The Government Performance and Results Modernization Act was signed into law more than a year ago. It created a new government-wide planning and reporting framework, quarterly priority progress reviews, and an annual process to eliminate duplicative and outdated practices. The Federal Drive explored what agencies are doing differently under the GPRA Modernization Act in a panel discussion with:
Lisa Danzig, director of the Office of Strategic Planning and Management at Housing and Urban Development
Seth Harris, deputy secretary of Labor Department
Robert Shea, principal at Grant Thornton and former associate director for Administration and Government Performance at the Office of Management and Budget
Private-sector companies have clear performance goals: Profits. The goals can be more difficult to establish and measure at federal agencies.
“It’s very important to measure everything we do. Otherwise, you’re not getting a sense of how the organization is performing,” Harris said.
Labor reviews 238 metrics every quarter, Harris said. He added that he goes through these metrics “line-by-line” and makes notes on information he finds “interesting, praise-worthy [or] troubling.”
“Every meeting, we ask, ‘Is there more we need to do? Are there measures that need to be tweaked?'” Harris said.
Where historical data was available, Labor benchmarked its metrics against the previous five years. In half of those cases, the agency beat out prior years, Harris said.
The agency also did a “budget-adjustment performance” to ensure better performance was not due only to getting more funds.

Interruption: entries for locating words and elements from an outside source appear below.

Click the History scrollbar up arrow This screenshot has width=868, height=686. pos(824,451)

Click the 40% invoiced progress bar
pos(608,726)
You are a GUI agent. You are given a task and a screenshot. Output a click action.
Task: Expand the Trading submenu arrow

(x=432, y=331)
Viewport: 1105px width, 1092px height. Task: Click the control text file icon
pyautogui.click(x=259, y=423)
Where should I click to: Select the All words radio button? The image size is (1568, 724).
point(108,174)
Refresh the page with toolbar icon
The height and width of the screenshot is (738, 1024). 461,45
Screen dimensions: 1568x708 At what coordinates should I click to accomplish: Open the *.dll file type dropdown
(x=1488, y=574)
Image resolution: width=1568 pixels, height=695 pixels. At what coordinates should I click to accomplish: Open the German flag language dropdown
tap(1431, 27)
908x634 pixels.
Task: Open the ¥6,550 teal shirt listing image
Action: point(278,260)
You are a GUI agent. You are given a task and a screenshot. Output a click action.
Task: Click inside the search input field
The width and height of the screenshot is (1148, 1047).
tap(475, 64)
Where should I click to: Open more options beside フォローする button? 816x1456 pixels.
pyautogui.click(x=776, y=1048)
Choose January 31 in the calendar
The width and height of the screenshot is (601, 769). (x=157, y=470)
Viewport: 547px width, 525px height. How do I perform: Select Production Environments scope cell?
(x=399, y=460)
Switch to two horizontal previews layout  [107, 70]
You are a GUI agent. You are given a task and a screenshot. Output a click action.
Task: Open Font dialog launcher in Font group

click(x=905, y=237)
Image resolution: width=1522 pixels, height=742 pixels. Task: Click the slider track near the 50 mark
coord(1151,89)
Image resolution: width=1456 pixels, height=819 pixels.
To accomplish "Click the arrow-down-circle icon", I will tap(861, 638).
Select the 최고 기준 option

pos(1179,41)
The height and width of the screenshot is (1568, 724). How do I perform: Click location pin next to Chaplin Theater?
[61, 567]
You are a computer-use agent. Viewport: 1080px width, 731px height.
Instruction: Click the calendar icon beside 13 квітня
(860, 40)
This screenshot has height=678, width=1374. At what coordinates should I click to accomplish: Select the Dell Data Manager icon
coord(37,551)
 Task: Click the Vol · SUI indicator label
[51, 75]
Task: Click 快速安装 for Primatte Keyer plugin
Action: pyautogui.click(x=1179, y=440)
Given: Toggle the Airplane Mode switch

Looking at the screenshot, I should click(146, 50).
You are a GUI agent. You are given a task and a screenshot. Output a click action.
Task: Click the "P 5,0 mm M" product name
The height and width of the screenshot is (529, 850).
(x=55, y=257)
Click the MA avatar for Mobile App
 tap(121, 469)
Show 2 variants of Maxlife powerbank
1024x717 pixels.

Danzig said HUD is holding HUDStat sessions — modeled after the TechStat and AcqState sessions by OMB — to oversee the agency’s performance. HUD works collaboratively on some goals, such as with the Department of Veterans Affairs on issues related to veteran homelessness.
HUD has seven agency priority goals with a couple key measures per goal and a set of supporting measures, Danzig said.
Referring to Labor and HUD, Shea said, “These are organizations with not-small ambitions doing lots of stuff with lots of partners, and so, in order to get a handle on that, you’re going to need a decent number of measures: Not too many, not too few. You need just the right amount.”
Part of the challenge in doing regular reviews is creating what Harris called a “safe place” to discuss challenges to agency performance.
“At the beginning, folks really chafed at it,” Harris said. “Nobody likes to be held accountable and nobody likes to have to rat out their colleagues.”
But as the reviews continued, employees realized that the meetings were an opportunity to set priorities, strategies and resource allocations.
There still is not enthusiasm for such reviews, but “there’s a lot less conflict and angst around it,” Harris said. “And the discussions are incredibly rich about really what we are as an organization, who we’re serving and what we’re trying to accomplish.”
Shea said agencies “really need to open the kimono on what’s failing and what we’re doing to do different to improve performance. The most important variable there in Washington is money. Where are we going to divert investment to greater performance?”
Chief operating officer
The GPRA Modernization Act directed agencies to make the deputy head of the agency or an equivalent official the chief operating officer. This position would be responsible for improving agency performance.
Shea said this individual must have “dynamism and sufficient nerdiness” to carry out the tasks.
The challenge is the individuals named COOs are often wearing multiple hats.
“One of the rules of Washington is, if you want something done, give it to a busy person,” Shea said. “So it’ll be hard to make this the exclusive responsibility of an individual.”
Harris added that it’s not enough to have one dedicated staff person for performance. “It has to come from the very top of the organization,” Harris said.